Indeed, other countries do things very differently. For example, the Canadian Government puts so much at stake on immigration policy that it has created a department wholly devoted to the issue - Immigration Refugees and Citizenship Canada. In Singapore it’s the task of the Ministry of Manpower (also fitting for a Marvel comic), whereas Sweden has an autonomous integration department.

So if not the UK Home Office, which department should lead? Looking at the options it soon becomes clear that shifting the brief could be transformative – and invariably the outcome would be better.

For example, picture responsibility going to Business Innovation and Skills (BIS), the department where the Home Secretary cut his Ministerial teeth. The list of priorities would look very different. First would be dealing with the situation affecting international students – qualified people who by merit of coming to the UK spend money, pay high university fees and also contribute to our overall balance of trade as they are equivalent to education exports. Further, civil servants could set about designing programmes to ensure that once international students (or indeed any migrants) return home, the UK could retain links in ways that could lead to more trade and investment, as proposed in a recent report by IPPR. Next would be to ensure that citizens from emerging economies were not systematically discriminated against by visa officers – thus compromising, among other things, the trading links Britain will desperately need once it leaves the EU. Finally, getting to grips with the byzantine bureaucracy which is putting off entrepreneurs and investors from around the world, would also be looked at.

Alternatively, how about the department the Home Secretary just left - Housing Local Government and Communities? The Home Secretary will be all too aware that a new government strategy to build more integrated communities is in the works. As argued by IPPR two years ago, hostile environment policies are a major barrier for integration. By making life for migrants so difficult it has not only damaged trust and race relations but also undermined the ability of many to find their feet and settle down. For starters the issue of citizenship would need to be given priority - before the Windrush scandal an overdue Government review had been delayed by 2 years. Policies which effectively price out a large proportion of migrants from both citizenship and family reunion are also poor ways of encouraging integration.
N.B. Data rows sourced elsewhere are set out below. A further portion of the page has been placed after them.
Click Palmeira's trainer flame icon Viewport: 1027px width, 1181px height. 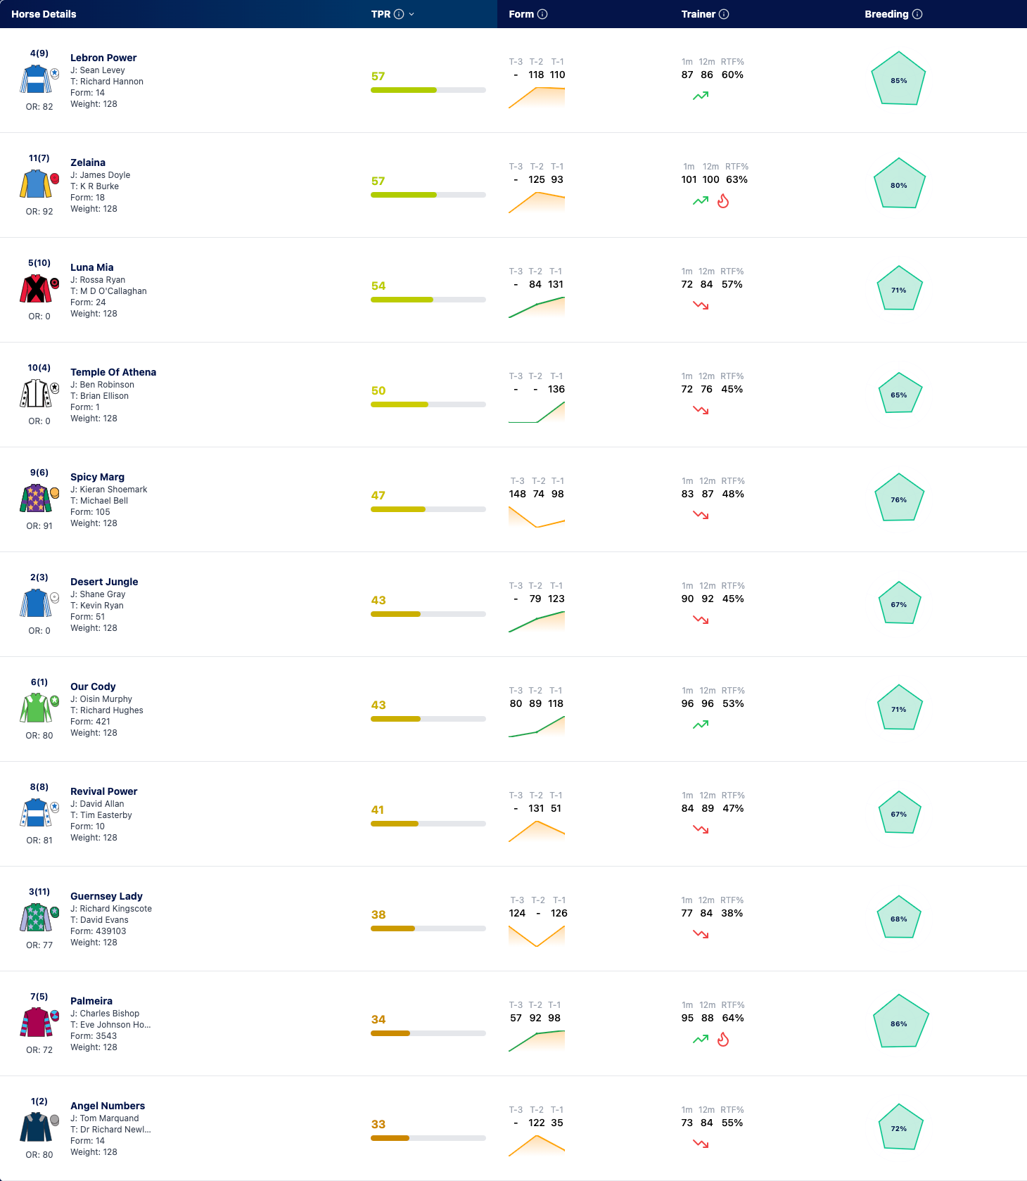coord(723,1040)
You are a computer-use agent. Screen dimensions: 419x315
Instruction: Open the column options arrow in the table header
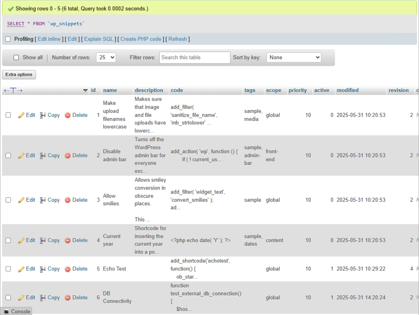[86, 90]
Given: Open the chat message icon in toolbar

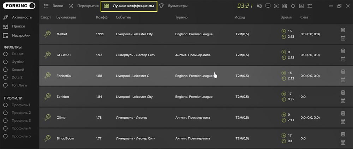Looking at the screenshot, I should tap(268, 6).
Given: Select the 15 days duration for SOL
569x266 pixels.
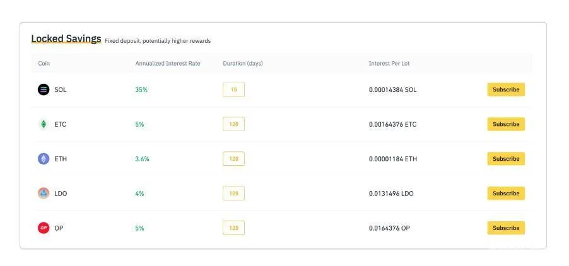Looking at the screenshot, I should tap(233, 90).
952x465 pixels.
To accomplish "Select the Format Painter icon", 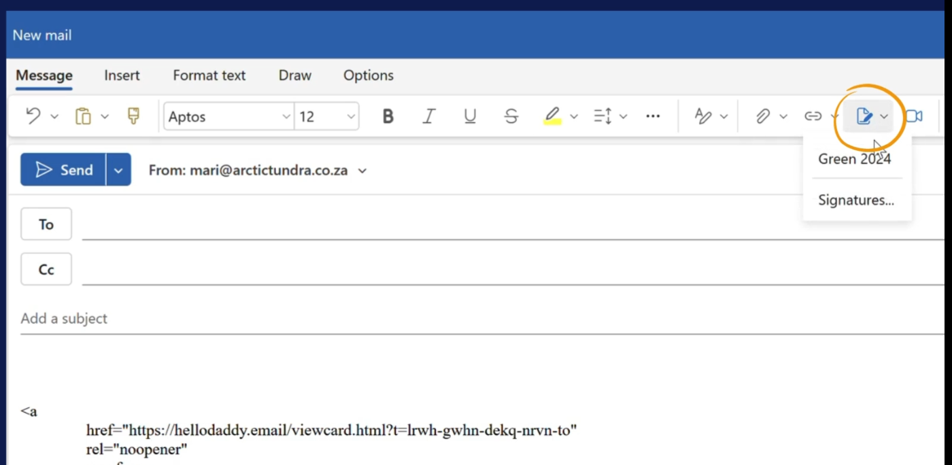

The fact that the Home Office approach to immigration policy is opposed across the piece - from the Treasury to the Foreign Office and the Department of Health – suggests that there could be appetite for sweeping change within Whitehall. The reality is that a very different and better picture starts to form about immigration policy from the perspective of whichever other department you choose. At the very least, mechanisms should be put in place to ensure that the current monopoly that the Home Office exerts over this brief is ended. It is also worth recalling that until 2001 work visas were in fact the responsibility of the Department for Education and Employment. The fact that the public want enforcement - the polls out this week suggest that support for the current approach remains undimmed - is not enough of a reason to retain a failing status quo.

Reports of Javid’s appointment have invariably highlighted the kryptonite effect of the Home Secretary role on political careers. Indeed, for Theresa May the post could prove to be both the making and the unmaking of her as Prime Minster. Hopefully, the huge risks associated with this brief will encourage the new Secretary of State to share more of the burden of responsibility, not the opposite. Overhauling the very heart of how immigration policy is devised could be the killer punch he needs.